In the simplified diagram of the lab design shown in Figure 1, you will notice that each of the main task in the PCR workflow is dedicated to one room and that the sample goes in an unidirectional flow. Starting with the sample processing/storage room, this is where you keep or perform a certain processing step on the raw sample that you have received. For example, in a GMO lab, here is where the foodstuff is processed into finer components before it is used for DNA extraction. The raw sample is then transferred to the next room – the Sample Preparation room for subsequent DNA/RNA extraction.
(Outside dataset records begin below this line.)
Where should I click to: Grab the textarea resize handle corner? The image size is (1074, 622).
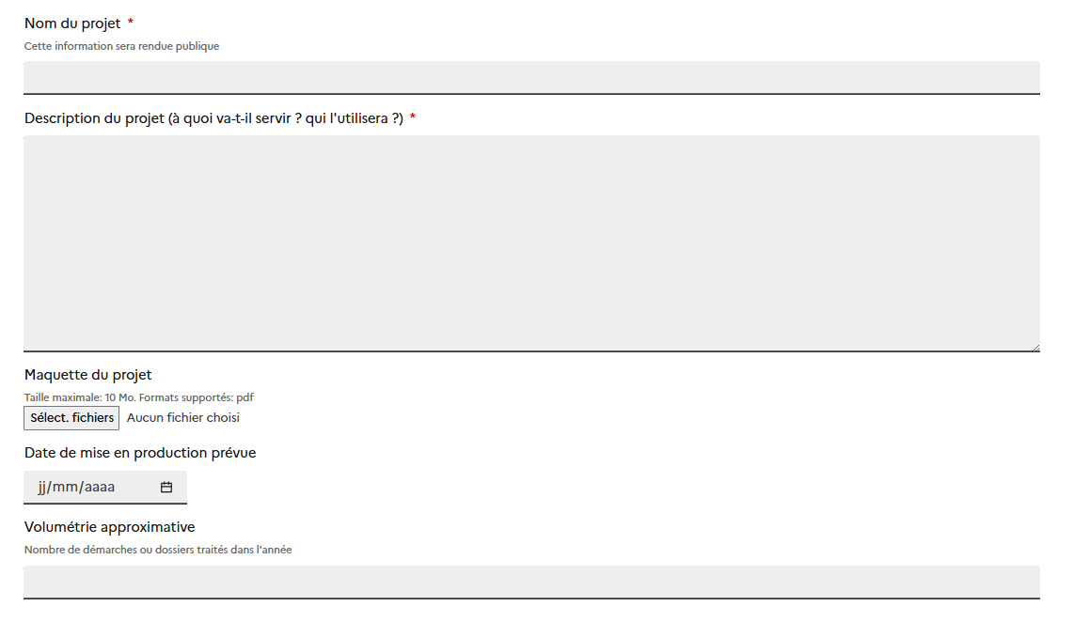click(1035, 347)
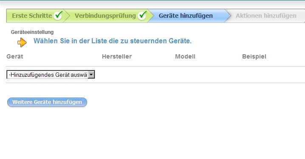Click the separator line below the column headers
This screenshot has width=305, height=159.
(x=155, y=67)
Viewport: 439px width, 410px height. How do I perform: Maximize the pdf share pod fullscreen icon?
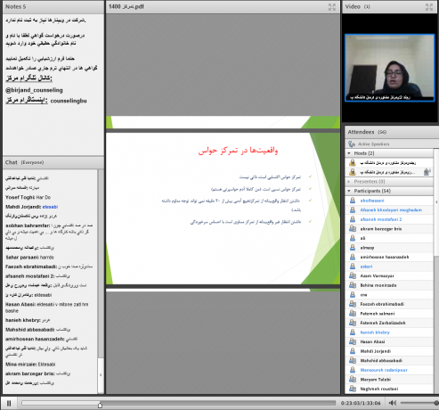click(332, 7)
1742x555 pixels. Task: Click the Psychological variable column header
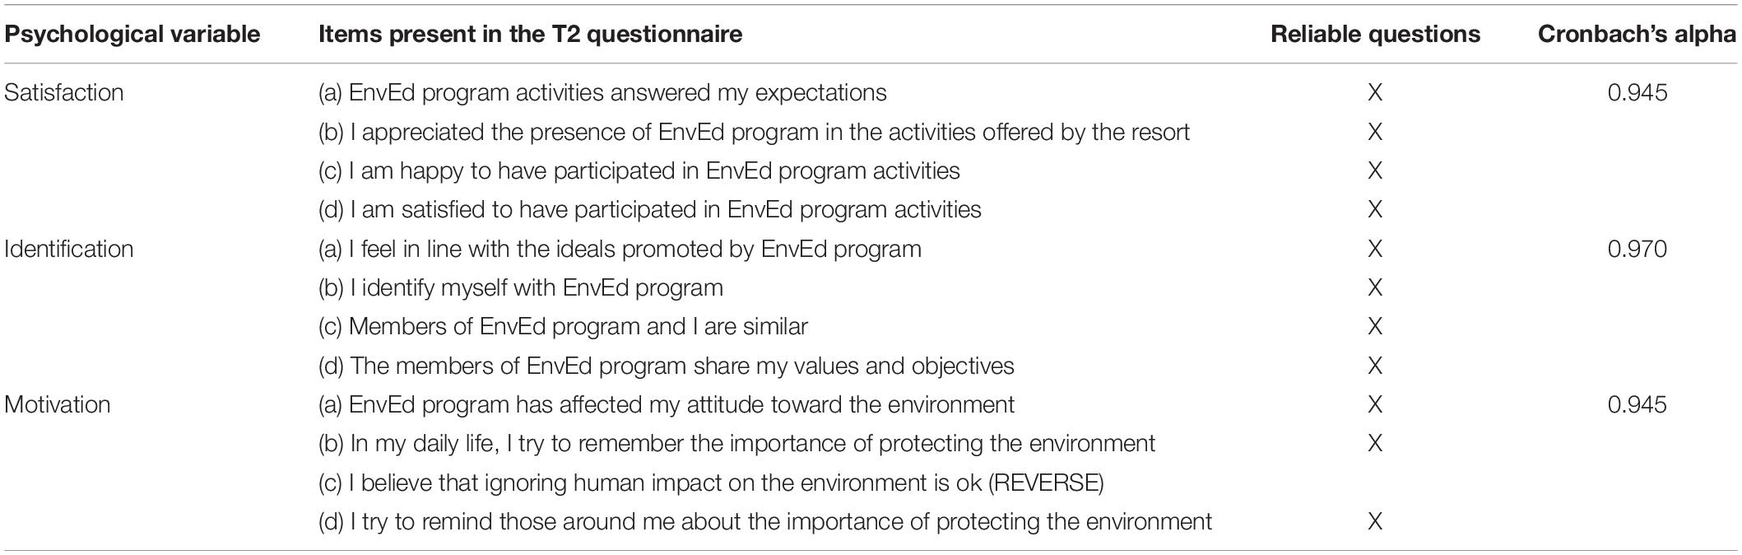click(x=132, y=34)
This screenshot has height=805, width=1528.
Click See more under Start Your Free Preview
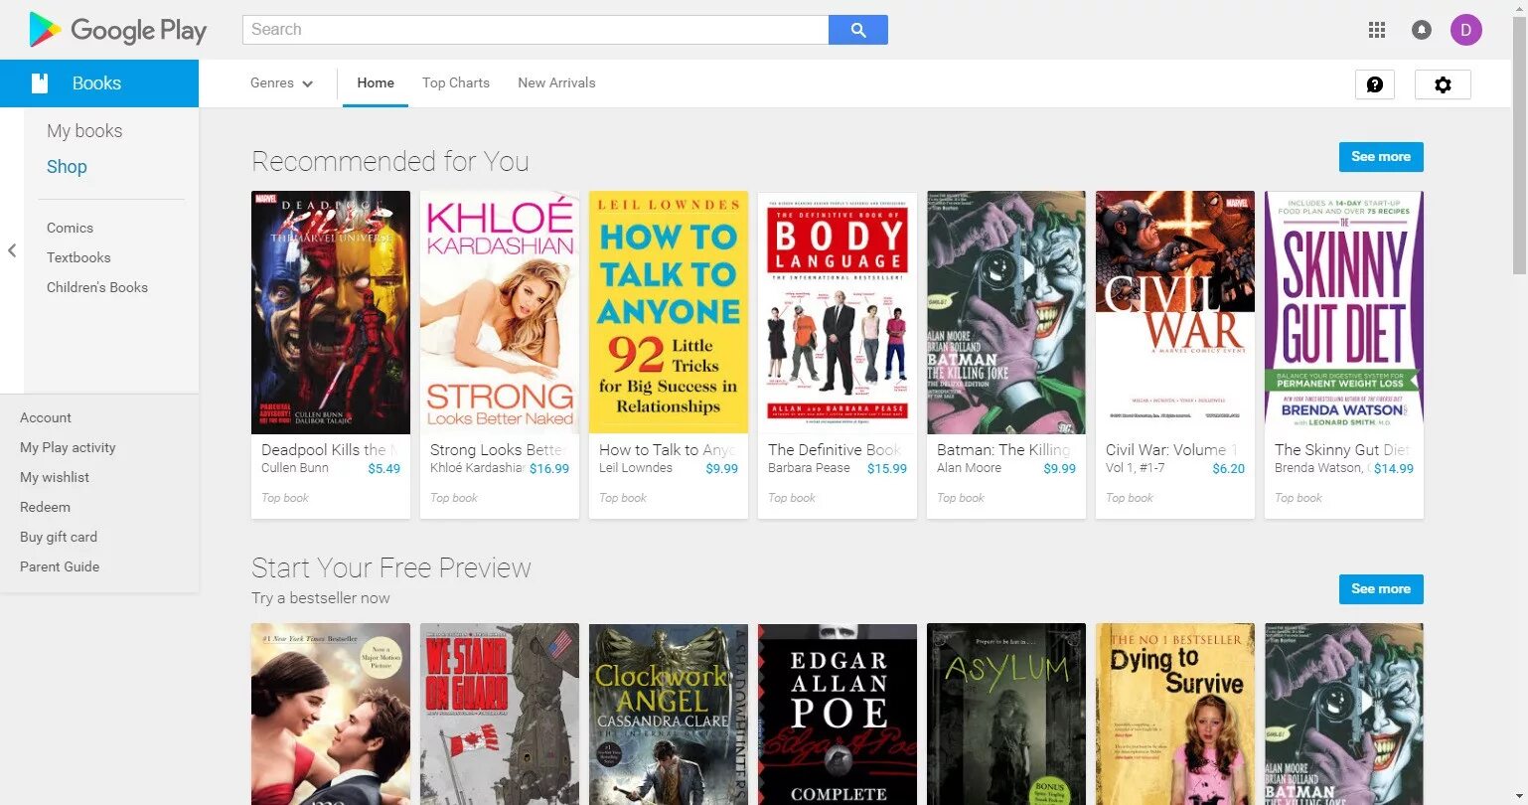(1380, 588)
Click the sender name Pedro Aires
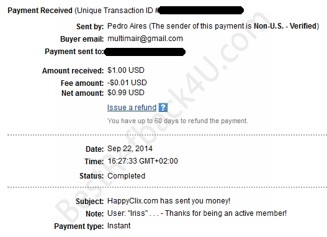This screenshot has width=327, height=237. 127,26
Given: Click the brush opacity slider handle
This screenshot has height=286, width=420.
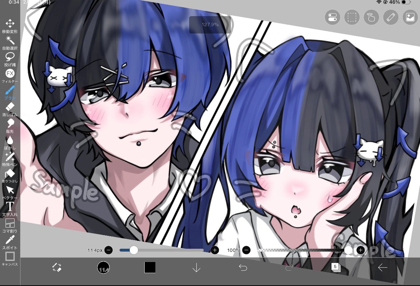Looking at the screenshot, I should pos(349,250).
The extracted nucleic acid samples are then brought to the next room – the PCR Setup room. Here is where we put all the reaction components into a tube to form a PCR reaction mix. Once this reaction mix is setup, it will be transferred to another room called the PCR Amplification Room. This is the room where thermal cyclers are placed. The only thing that you should do in this room is to put the reaction tubes into the thermal cyclers and let them run. Nothing else is performed.
However, depending on the exact workflow and resources, it is usual to see different thermal cyclers dedicated for pre-PCR (e.g. cDNA synthesis), PCR and even post-PCR (sequencing). Sometimes, these cyclers are even separately placed in different rooms. In such cases, the PCR setup and PCR amplification rooms are usually combined for each of these prePCR, PCR, and post-PCR steps. The main point is on minimizing cross-contamination from one part of the workflow to the next. It is also easier to control, troubleshoot and eliminate any contamination that does occur this way.
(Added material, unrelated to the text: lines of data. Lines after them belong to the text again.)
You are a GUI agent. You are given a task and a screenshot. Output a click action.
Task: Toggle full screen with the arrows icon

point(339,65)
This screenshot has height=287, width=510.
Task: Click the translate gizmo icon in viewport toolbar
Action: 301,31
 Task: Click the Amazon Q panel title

The Electrophoresis room is the last room where you check the results of the reaction. The end product – that is, the PCR product – will be left here and should not be brought out of the room unless you intend to do some further experiments with the products.
To further avoid cross-contamination of aerosols from one room to another, the PCR setup room will have a slightly positive pressure so that there is a constant flow of air from the room to the outside environment. This will prevent the entry of aerosols. On the other hand, the Electrophoresis room will have a slightly negative pressure and this will draw a constant stream of air into the room, making sure no aerosols can escape the room. At the same time, the red dots in these rooms represent each room has its own exhaust system. This is installed in order to channel any aerosols out of each room individually to minimize crosscontamination. The air-conditioning system in each room should also be decentralized.
Of course, not everybody can afford the luxury of a huge lab with multiple rooms. With smaller labs, you make the best out of what you have by rearranging where and how each main function should be performed (Figure 2). In this setup, there should be a separate bench for each critical task along the PCR workflow – DNA extraction, RNA extraction, and PCR setup. Additionally, the electrophoresis area should at the very least be isolated by proper partition.